A dust collector moves large volumes of air at low velocities or pressures.
A shop vac will move smaller amounts of air at higher velocities.
The filter in a shop vac is huge compared to a shop vac and therefore will not clog as soon when dealing with fine dust. A dust collector will collect larger "chips" from jointers and planers that would clog the hose on a shop vac although some folks including me, use them with success on portable planers. The shop vac barrel will fill sooner with steady use of a planer or jointer making face cuts. A shop vac is about 3 - 4 times as noisy as a dust collector....JAWAG ......:huh:
The Shop Fox dust collector is similar to the 1 HP Jet, Delta, Grizzly and others. For my money I'd still get the Harbor Freight 2 HP and improve the bag. A few more dollars spent now on something as important to your health will pay off in the long run.  bill


----------



## Paul W Gillespie (Jul 7, 2011)

Thanks Woodnthings, that is why I ask the questions.
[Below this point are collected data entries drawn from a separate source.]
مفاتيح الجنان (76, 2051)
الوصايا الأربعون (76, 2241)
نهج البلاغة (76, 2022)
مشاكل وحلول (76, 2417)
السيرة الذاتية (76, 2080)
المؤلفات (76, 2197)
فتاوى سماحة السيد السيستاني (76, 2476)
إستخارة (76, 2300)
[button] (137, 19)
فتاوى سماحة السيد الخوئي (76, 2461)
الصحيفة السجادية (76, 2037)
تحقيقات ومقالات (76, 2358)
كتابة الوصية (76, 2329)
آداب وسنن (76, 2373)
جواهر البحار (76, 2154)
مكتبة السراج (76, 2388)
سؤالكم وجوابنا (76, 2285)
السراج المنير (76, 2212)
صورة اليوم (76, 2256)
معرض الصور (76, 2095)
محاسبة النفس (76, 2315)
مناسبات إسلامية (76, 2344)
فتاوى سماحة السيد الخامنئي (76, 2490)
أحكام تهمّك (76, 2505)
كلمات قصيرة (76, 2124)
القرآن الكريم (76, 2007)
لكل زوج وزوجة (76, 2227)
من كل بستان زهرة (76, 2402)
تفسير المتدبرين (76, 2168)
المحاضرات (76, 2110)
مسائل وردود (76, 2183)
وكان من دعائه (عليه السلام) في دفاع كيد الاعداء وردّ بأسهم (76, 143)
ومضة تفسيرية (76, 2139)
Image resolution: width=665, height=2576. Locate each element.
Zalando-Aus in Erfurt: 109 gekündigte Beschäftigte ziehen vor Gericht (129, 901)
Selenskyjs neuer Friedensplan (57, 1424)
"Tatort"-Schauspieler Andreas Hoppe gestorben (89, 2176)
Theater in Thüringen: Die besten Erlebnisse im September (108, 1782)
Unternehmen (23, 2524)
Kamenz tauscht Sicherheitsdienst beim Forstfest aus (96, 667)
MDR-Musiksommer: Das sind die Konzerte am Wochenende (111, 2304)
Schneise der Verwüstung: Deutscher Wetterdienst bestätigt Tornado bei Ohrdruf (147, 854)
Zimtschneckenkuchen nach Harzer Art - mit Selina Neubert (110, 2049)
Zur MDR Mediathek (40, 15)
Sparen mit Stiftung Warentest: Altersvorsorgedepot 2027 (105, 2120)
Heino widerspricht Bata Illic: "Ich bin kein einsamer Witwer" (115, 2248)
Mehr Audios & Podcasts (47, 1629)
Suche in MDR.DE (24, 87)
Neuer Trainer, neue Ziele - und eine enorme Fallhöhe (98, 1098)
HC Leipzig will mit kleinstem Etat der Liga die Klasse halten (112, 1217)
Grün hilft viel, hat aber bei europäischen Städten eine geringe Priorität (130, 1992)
You folks are awesome and always willing to share. Looks like the HF is the one I will be looking at more closely. I still have time until my shop is ready to cut wood and I need some other things. Not sure if I should put the DC ahead of things like a DP or other things I think I will need and I need a lot, not just power tools but things like clamps and other hand tools.


----------



## knotscott (Nov 8, 2007)

Ditto what Bill said. :thumbsup:


----------



## chsdiyer (Dec 12, 2011)

Hey guys, i'm looking at this same shop fox dust collector and came across this thread. I've seen many people recommend the HF dust collector (with bag upgrade) but my problem is, this unit pulls 20A and that's what my breakers are rated to. My "shop" is in a spare room in my house right now so I want to get a good dust collector. Is the shop fox not adequate for a small (one tool at a time) shop? Is there another you might recommend? The shop fox has good reviews on Amazon. As does the porter cable


----------



## haugerm (Nov 19, 2009)

The HF specs are pretty grossly exaggerated. Still a good machine, though. You'll have no problem running it on a 20 amp circuit. I never have.
--Matt


----------